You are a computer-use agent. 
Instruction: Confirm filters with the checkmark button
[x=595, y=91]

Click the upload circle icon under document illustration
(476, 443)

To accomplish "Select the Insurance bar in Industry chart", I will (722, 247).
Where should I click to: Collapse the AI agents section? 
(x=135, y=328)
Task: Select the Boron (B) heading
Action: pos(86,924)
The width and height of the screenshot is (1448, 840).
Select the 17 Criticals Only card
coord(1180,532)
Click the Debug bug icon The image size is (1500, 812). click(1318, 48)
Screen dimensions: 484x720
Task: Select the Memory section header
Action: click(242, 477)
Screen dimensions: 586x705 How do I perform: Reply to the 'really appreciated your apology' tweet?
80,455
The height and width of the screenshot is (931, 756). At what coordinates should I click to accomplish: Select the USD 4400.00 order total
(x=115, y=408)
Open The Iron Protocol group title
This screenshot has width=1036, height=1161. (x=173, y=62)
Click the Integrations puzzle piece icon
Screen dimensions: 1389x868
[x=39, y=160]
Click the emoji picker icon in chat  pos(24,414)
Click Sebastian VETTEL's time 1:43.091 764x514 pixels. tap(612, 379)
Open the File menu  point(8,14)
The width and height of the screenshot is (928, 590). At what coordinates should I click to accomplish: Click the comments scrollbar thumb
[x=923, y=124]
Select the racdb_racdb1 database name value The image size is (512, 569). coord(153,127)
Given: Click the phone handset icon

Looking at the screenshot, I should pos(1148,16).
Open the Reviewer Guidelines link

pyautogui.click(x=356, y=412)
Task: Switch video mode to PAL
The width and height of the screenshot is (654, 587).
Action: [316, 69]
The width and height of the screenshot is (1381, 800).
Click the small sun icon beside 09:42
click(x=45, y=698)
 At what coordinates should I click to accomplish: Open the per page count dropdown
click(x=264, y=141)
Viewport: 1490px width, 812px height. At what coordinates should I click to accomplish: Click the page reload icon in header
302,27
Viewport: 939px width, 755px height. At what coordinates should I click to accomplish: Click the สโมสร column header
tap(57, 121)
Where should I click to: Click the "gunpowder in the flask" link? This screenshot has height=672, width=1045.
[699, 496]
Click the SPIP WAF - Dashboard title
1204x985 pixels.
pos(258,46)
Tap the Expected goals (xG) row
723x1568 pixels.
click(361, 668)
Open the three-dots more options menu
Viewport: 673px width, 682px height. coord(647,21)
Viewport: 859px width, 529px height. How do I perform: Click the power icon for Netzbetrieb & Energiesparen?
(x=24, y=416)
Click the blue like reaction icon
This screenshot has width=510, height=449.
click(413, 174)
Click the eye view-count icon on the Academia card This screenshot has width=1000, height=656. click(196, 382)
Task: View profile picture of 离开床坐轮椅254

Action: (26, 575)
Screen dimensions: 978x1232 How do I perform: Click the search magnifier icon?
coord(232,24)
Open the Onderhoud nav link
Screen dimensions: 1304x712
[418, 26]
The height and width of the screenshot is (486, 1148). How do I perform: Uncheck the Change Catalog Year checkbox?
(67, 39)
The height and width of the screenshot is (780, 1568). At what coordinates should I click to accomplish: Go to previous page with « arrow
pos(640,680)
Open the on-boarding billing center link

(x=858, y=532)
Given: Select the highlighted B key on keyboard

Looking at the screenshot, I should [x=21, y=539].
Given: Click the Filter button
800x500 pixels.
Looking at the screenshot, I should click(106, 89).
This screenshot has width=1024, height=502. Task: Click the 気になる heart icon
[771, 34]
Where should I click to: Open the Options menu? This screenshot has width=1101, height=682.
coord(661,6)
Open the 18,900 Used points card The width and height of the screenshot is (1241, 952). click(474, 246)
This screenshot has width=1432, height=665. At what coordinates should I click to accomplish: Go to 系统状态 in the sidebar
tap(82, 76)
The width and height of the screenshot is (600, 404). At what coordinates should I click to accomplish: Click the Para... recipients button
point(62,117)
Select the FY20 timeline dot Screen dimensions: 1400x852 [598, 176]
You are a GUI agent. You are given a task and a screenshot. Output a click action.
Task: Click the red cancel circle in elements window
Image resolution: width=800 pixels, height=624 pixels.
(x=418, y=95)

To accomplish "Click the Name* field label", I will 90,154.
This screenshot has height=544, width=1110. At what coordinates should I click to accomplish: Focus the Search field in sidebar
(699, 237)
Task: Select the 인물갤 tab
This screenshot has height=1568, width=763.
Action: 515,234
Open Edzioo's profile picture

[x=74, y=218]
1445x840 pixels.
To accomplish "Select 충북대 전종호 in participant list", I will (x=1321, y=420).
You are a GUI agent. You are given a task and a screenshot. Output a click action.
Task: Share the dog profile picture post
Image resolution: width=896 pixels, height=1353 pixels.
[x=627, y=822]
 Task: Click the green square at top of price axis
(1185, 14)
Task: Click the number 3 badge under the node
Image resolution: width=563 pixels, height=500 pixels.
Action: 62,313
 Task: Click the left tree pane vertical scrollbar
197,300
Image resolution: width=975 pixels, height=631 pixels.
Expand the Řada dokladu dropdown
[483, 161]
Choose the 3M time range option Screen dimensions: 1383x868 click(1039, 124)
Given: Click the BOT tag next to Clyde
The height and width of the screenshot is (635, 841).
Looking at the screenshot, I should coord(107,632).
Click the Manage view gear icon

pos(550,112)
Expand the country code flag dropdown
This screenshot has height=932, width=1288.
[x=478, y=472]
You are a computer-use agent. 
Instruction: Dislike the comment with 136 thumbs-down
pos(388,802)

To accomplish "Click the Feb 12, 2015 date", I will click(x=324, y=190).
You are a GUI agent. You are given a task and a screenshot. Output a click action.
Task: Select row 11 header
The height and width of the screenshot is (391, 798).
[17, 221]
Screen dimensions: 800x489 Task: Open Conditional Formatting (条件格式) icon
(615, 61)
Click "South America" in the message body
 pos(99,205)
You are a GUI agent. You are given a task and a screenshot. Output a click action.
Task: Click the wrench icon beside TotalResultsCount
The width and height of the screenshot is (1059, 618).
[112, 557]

####################

*YOUR ASSIGNMENT:* Every line in the listing above should be repeated exactly.

*COMPLETED EXERCISE:*
You are a computer-use agent. 
Instruction: Confirm filters with the checkmark button
[x=595, y=91]

Click the upload circle icon under document illustration
(476, 443)

To accomplish "Select the Insurance bar in Industry chart", I will (722, 247).
Where should I click to: Collapse the AI agents section? 
(x=135, y=328)
Task: Select the Boron (B) heading
Action: pos(86,924)
The width and height of the screenshot is (1448, 840).
Select the 17 Criticals Only card
coord(1180,532)
Click the Debug bug icon The image size is (1500, 812). click(1318, 48)
Screen dimensions: 484x720
Task: Select the Memory section header
Action: click(242, 477)
Screen dimensions: 586x705 How do I perform: Reply to the 'really appreciated your apology' tweet?
80,455
The height and width of the screenshot is (931, 756). At what coordinates should I click to accomplish: Select the USD 4400.00 order total
(x=115, y=408)
Open The Iron Protocol group title
This screenshot has width=1036, height=1161. (x=173, y=62)
Click the Integrations puzzle piece icon
Screen dimensions: 1389x868
[x=39, y=160]
Click the emoji picker icon in chat  pos(24,414)
Click Sebastian VETTEL's time 1:43.091 764x514 pixels. tap(612, 379)
Open the File menu  point(8,14)
The width and height of the screenshot is (928, 590). At what coordinates should I click to accomplish: Click the comments scrollbar thumb
[x=923, y=124]
Select the racdb_racdb1 database name value The image size is (512, 569). coord(153,127)
Given: Click the phone handset icon

Looking at the screenshot, I should pos(1148,16).
Open the Reviewer Guidelines link

pyautogui.click(x=356, y=412)
Task: Switch video mode to PAL
The width and height of the screenshot is (654, 587).
Action: [316, 69]
The width and height of the screenshot is (1381, 800).
Click the small sun icon beside 09:42
click(x=45, y=698)
 At what coordinates should I click to accomplish: Open the per page count dropdown
click(x=264, y=141)
Viewport: 1490px width, 812px height. At what coordinates should I click to accomplish: Click the page reload icon in header
302,27
Viewport: 939px width, 755px height. At what coordinates should I click to accomplish: Click the สโมสร column header
tap(57, 121)
Where should I click to: Click the "gunpowder in the flask" link? This screenshot has height=672, width=1045.
[699, 496]
Click the SPIP WAF - Dashboard title
1204x985 pixels.
pos(258,46)
Tap the Expected goals (xG) row
723x1568 pixels.
click(361, 668)
Open the three-dots more options menu
Viewport: 673px width, 682px height. coord(647,21)
Viewport: 859px width, 529px height. How do I perform: Click the power icon for Netzbetrieb & Energiesparen?
(x=24, y=416)
Click the blue like reaction icon
This screenshot has width=510, height=449.
click(413, 174)
Click the eye view-count icon on the Academia card This screenshot has width=1000, height=656. click(196, 382)
Task: View profile picture of 离开床坐轮椅254

Action: (26, 575)
Screen dimensions: 978x1232 How do I perform: Click the search magnifier icon?
coord(232,24)
Open the Onderhoud nav link
Screen dimensions: 1304x712
[418, 26]
The height and width of the screenshot is (486, 1148). How do I perform: Uncheck the Change Catalog Year checkbox?
(67, 39)
The height and width of the screenshot is (780, 1568). At what coordinates should I click to accomplish: Go to previous page with « arrow
pos(640,680)
Open the on-boarding billing center link

(x=858, y=532)
Given: Select the highlighted B key on keyboard

Looking at the screenshot, I should [x=21, y=539].
Given: Click the Filter button
800x500 pixels.
Looking at the screenshot, I should click(106, 89).
This screenshot has width=1024, height=502. Task: Click the 気になる heart icon
[771, 34]
Where should I click to: Open the Options menu? This screenshot has width=1101, height=682.
coord(661,6)
Open the 18,900 Used points card The width and height of the screenshot is (1241, 952). click(474, 246)
This screenshot has width=1432, height=665. At what coordinates should I click to accomplish: Go to 系统状态 in the sidebar
tap(82, 76)
The width and height of the screenshot is (600, 404). At what coordinates should I click to accomplish: Click the Para... recipients button
point(62,117)
Select the FY20 timeline dot Screen dimensions: 1400x852 [598, 176]
You are a GUI agent. You are given a task and a screenshot. Output a click action.
Task: Click the red cancel circle in elements window
Image resolution: width=800 pixels, height=624 pixels.
(x=418, y=95)

To accomplish "Click the Name* field label", I will 90,154.
This screenshot has height=544, width=1110. At what coordinates should I click to accomplish: Focus the Search field in sidebar
(699, 237)
Task: Select the 인물갤 tab
This screenshot has height=1568, width=763.
Action: 515,234
Open Edzioo's profile picture

[x=74, y=218]
1445x840 pixels.
To accomplish "Select 충북대 전종호 in participant list", I will (x=1321, y=420).
You are a GUI agent. You are given a task and a screenshot. Output a click action.
Task: Share the dog profile picture post
Image resolution: width=896 pixels, height=1353 pixels.
[x=627, y=822]
 Task: Click the green square at top of price axis
(1185, 14)
Task: Click the number 3 badge under the node
Image resolution: width=563 pixels, height=500 pixels.
Action: 62,313
 Task: Click the left tree pane vertical scrollbar
197,300
Image resolution: width=975 pixels, height=631 pixels.
Expand the Řada dokladu dropdown
[483, 161]
Choose the 3M time range option Screen dimensions: 1383x868 click(1039, 124)
Given: Click the BOT tag next to Clyde
The height and width of the screenshot is (635, 841).
Looking at the screenshot, I should coord(107,632).
Click the Manage view gear icon

pos(550,112)
Expand the country code flag dropdown
This screenshot has height=932, width=1288.
[x=478, y=472]
You are a computer-use agent. 
Instruction: Dislike the comment with 136 thumbs-down
pos(388,802)

To accomplish "Click the Feb 12, 2015 date", I will click(x=324, y=190).
You are a GUI agent. You are given a task and a screenshot. Output a click action.
Task: Select row 11 header
The height and width of the screenshot is (391, 798).
[17, 221]
Screen dimensions: 800x489 Task: Open Conditional Formatting (条件格式) icon
(615, 61)
Click "South America" in the message body
 pos(99,205)
You are a GUI agent. You are given a task and a screenshot. Output a click action.
Task: Click the wrench icon beside TotalResultsCount
The width and height of the screenshot is (1059, 618).
[112, 557]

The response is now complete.